Se acabaron los dramas. Se acabaron los abogados, las reinas, las criadas, los políticos, los sucesos extraños, los parques temáticos más avanzados de la historia y las lágrimas en (y de) familia. Es decir, todo bien con 'Better call Saul', 'The Handmaid's tale', 'House of cards', 'Stranger things', 'Westworld' y 'This is us', aquí hemos venido a reírnos. O lo que es lo mismo, aquí hemos venido a hablar de 'Atlanta', 'Black-ish', 'Master of none', 'Modern Family', 'Silicon Valley', 'Unbreakable Kimmy Schmidt' y, claro, 'Veep', las series nominadas a Mejor Comedia en la próxima edición de los premios Emmy.

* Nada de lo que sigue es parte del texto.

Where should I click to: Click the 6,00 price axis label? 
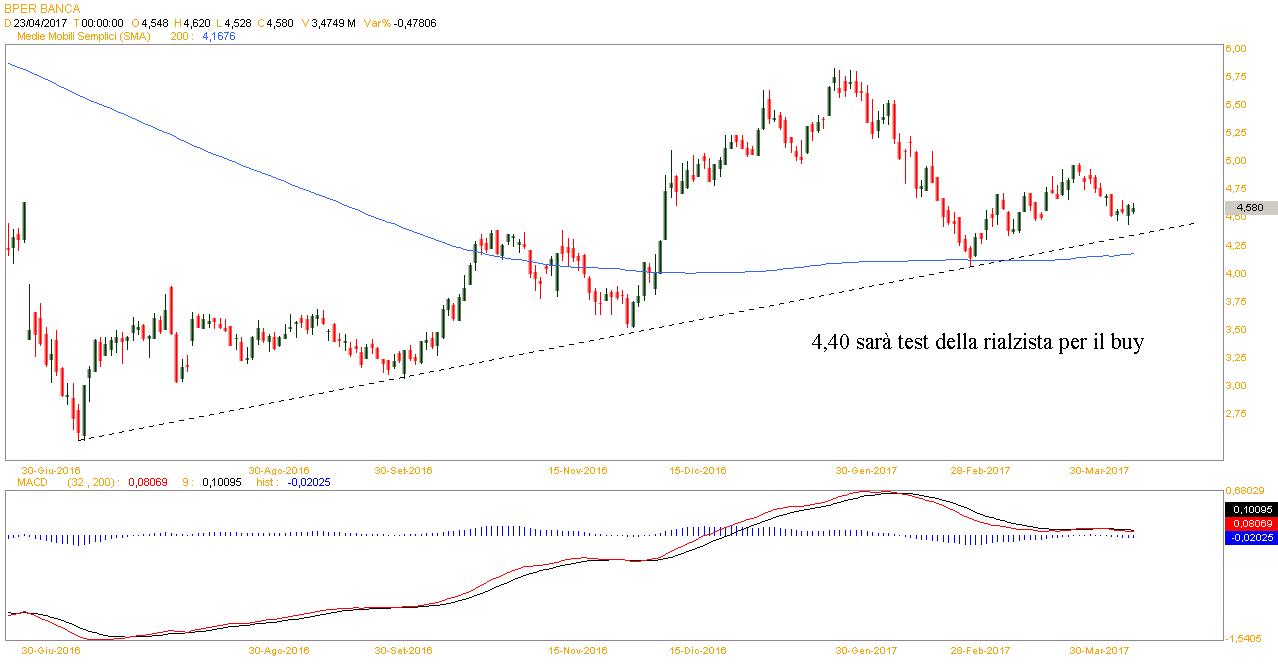pyautogui.click(x=1236, y=48)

Siete propuestas tan diferentes como, en cierta manera, complementarias, con las que la comedia televisiva se ha reivindicado un año más frente a las obras más intensas, solemnes y oscuras que podemos ver en la pequeña pantalla. No hay géneros menores, eso está claro, y hacer llorar o impactar al espectador con grandes dramas no es más complicado, ni muchísimo menos, que hacer reír. Por eso, es algo más que necesario aplaudir a estas nominadas a modo de entregado respeto. Y agradecimiento.
Y es que, es más que evidente que estamos en un momento en el que las risas se han convertido en algo parecido a una tabla de salvación para una sociedad cansada de malas noticias, por lo que el valor de estas comedias es aún mayor, convirtiéndose casi en algo imprescindible. Por eso, y aunque los Emmy escojan solamente una de ellas como la gran ganadora, estas siete series ya han jugado un papel admirable en este tenebroso y decepcionante 2017. Y eso está por encima de cualquier premio.